J’ai particulièrement aimé Charly 9, à qui je fais un petit clin d’œil en effet. Il y a une jubilation à l’œuvre, je trouve, dans le dessin et la mise en scène de Richard Guérineau, qu’on retrouve aussi dans Henriquet. Je ne sais pas si j’aurais pu les réaliser, parce qu’au fond, on partage un attachement et un intérêt pour une période historique, certainement aussi pour une forme de bande dessinée, mais on ne parle pas vraiment de la même chose, même si des formes de folies sont présentes dans nos deux ouvrages, si on veut… Cela ne m’empêche pas d’apprécier grandement des œuvres sans pour autant souhaiter les réaliser !

La bd semble être avant tout un plaisir pour vous, un défi, on le disait plus haut, que vous vous lancez à chaque nouveau livre, peu importe le temps que cela va prendre. Cette liberté surprend en ces temps difficiles pour les auteurs de bd. Comment parvenez-vous à vous libérer des pressions financières ? Vous avez d’autres activités à côté de la bd ?

Oui, j’ai pu travailler ainsi parce que j’avais une activité d’enseignant en parallèle. Mais je me suis mis en disponibilité pour finir Florida, et j’ai désormais le désir de me consacrer à plein temps à la bande dessinée. Cela va me conduire à envisager mes projets différemment.

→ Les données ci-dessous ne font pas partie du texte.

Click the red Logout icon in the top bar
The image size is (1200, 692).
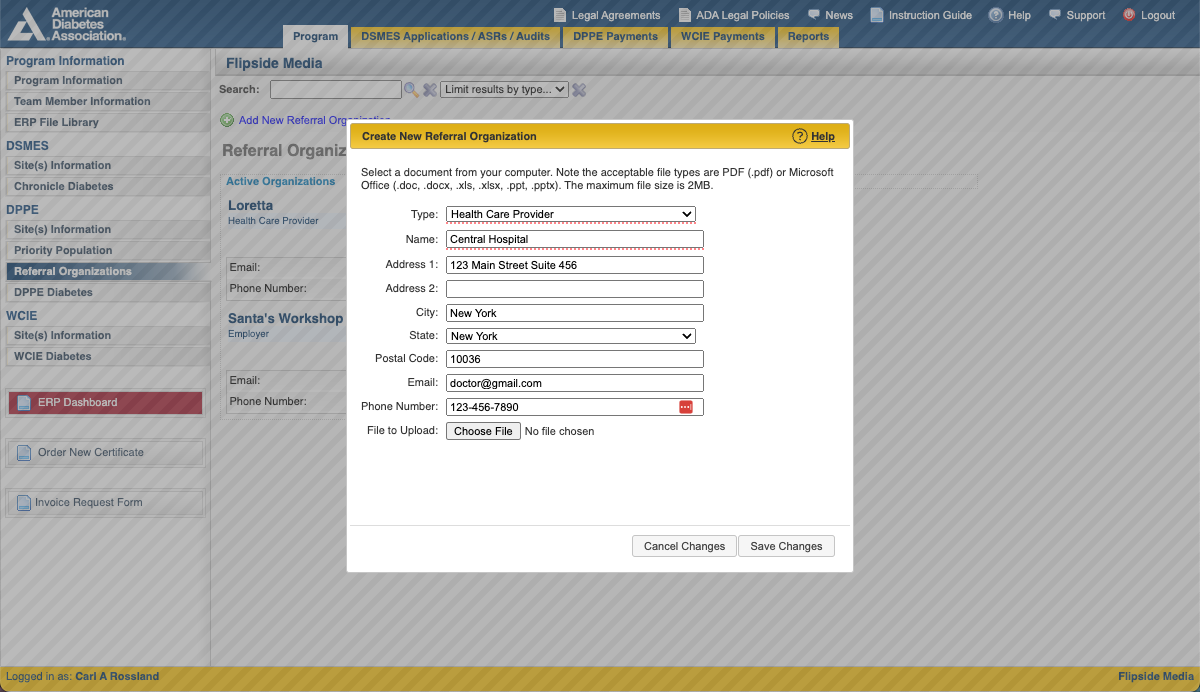click(x=1128, y=15)
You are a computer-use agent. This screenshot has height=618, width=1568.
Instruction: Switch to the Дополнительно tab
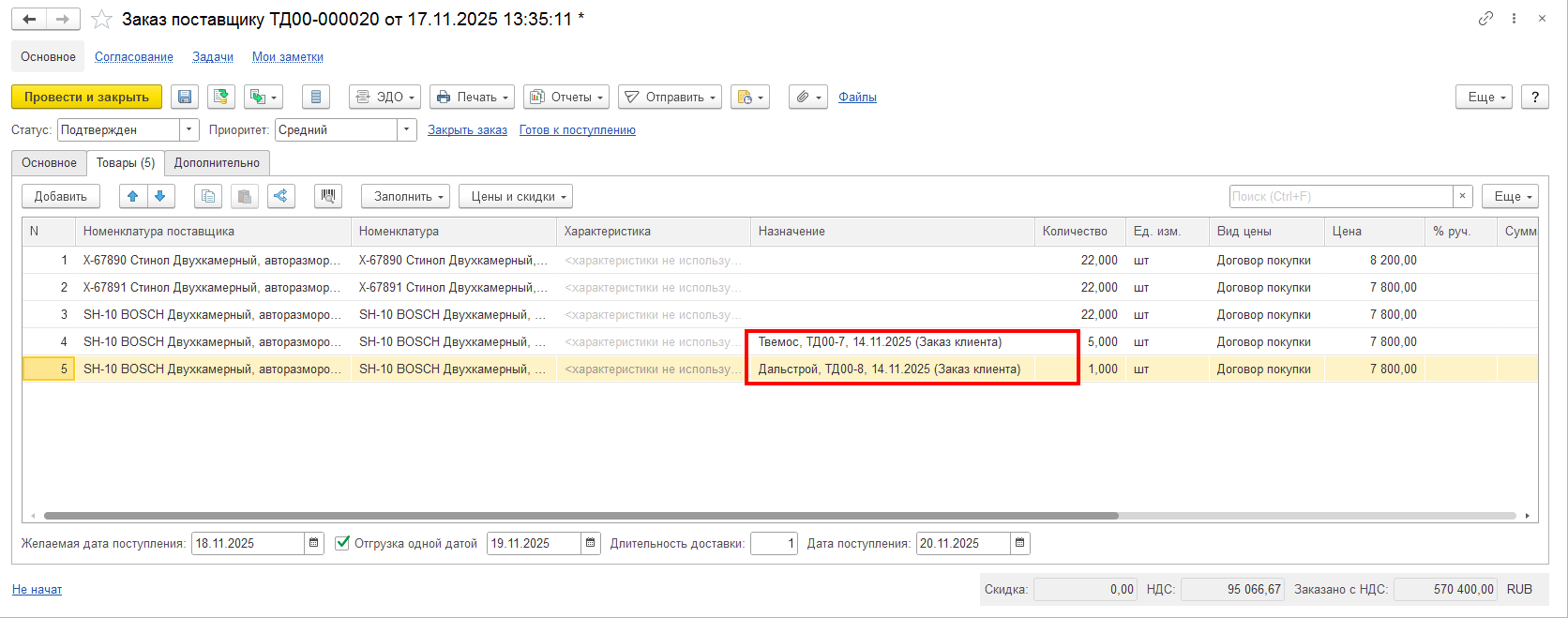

Sur votre site (www.jeandytar.com), vous proposez de nombreux éléments permettant d’approfondir la lecture de vos livres. Une façon pour vous d’engager un échange avec le lecteur et de dépasser le côté solitaire du travail d’auteur de bd ?

Non, pas exactement, parce que je n’échange pas davantage avec les lecteurs qu’à travers mes albums (même s’il m’arrive de recevoir des mails). L’écriture de mon site est aussi solitaire que celles des albums, mais je suppose que du point de vue des lecteurs, il y a peut-être le sentiment d’une adresse plus personnelle. En tout cas, je ne dis jamais « je » dans mes albums, tandis que je le dis sur mon site. Pour moi, il s’agit surtout d’un espace libre qui me permet de prolonger mes albums, de faire le tour d’une partie des recherches et réflexions qui ont accompagné leur création, et de permettre aux lecteurs les plus curieux de poursuivre le voyage, notamment à travers les images. Ainsi, les références parfois disséminées deviennent accessibles à tout le monde, et pas seulement aux regards déjà éclairés sur ces questions. Et puis l’élaboration de certaines reconstitutions, imperceptible à la lecture, pouvait présenter un intérêt en soi. En tout cas, il me semble…

Vous nous avez déjà fait voyager en Perse, à Venise et en Amérique. Où votre prochain récit nous emportera-t-il ? Et quel thème abordera-t-il ? Allez-vous de nouveau changer de registre graphique ?

On voyagera au Louvre, plutôt dans un registre destiné aux enfants, mais des enfants de 8 à 88 ans j’espère… Nouveau registre sur tous les plans : ce sera beaucoup plus drôle (je l’espère en tout cas), léger, dans un cadre contemporain, et avec un dessin de nouveau un peu différent. Mais cela parlera encore de notre rapport aux images.